満面の笑顔で頷いて、「ならば仕方ない、かき氷の店を探そう」というと「御意」といってラクセイは魔王様を肩車したまま歩き出す。



「あっちはピラニア掬い、こっちは魔石掬い、サキュバスの尻尾引き等もございますね」

「かき氷の店は見当たらぬな……」「そうですね、魔国といえど氷魔術師の数は少のうございますし」「あそこなら、あるかもしれぬ」


そうして、中央広場の噴水までくると。確かに、かき氷の店があった。


「いらっしゃいませ~」トラ獣人のやたら筋肉質の暑苦しい見た目の店員がかき氷をやっていたので、魔王が「店主、かき氷の黒を一つ貰いたい」といい。


「黒は少し高くて、硬貨六枚だけどいいかい?」ときかれたが「問題ない」と答え即座に六枚並べてだすと「確認してもらいたい」と言った。

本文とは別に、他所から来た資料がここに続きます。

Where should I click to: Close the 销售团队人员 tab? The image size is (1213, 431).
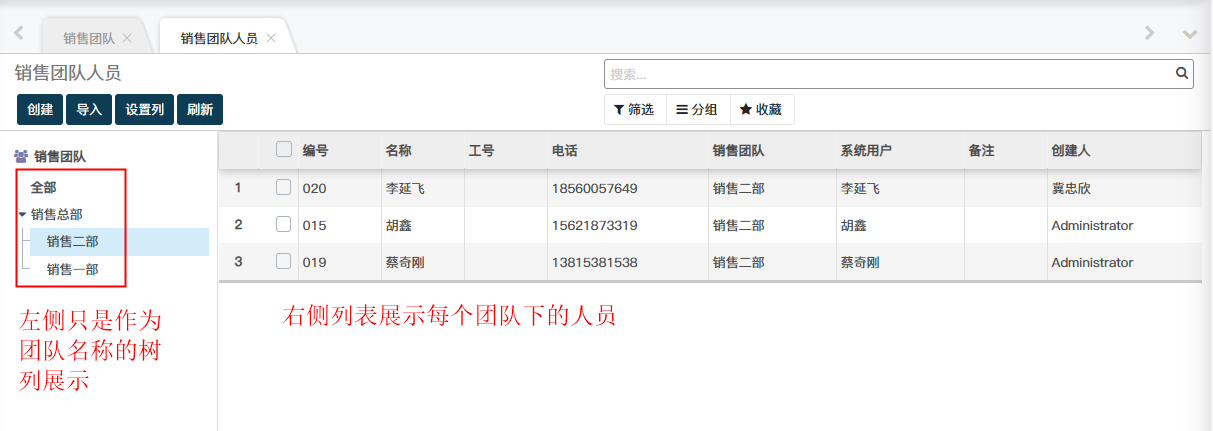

「ほ~、豪勢だね」ガリガリと独特の氷を削る音が聞こえ、ラーメンどんぶりを疑う大きさの器に山盛りの氷が盛られ黒いシロップをかけて……。



(ちょっと待った、デカくない? それ妙に、デカくない?)


丁度、ラーメンどんぶりを上下二つ分位の大きさに氷が盛られた所でそんな事をおもったがもう遅い。



「ラクセイ、ゆっくり食べぬと頭が痛くなるぞ」と笑顔の魔王様。


(そういう問題じゃねぇ! これ絶対腹壊す奴っ!!)



結局その後、トイレを我慢しながら脂汗をかきつつも魔王様が花火を見終わるまで肩車をやりとおしたラクセイはしばらく個室の住人化していたという。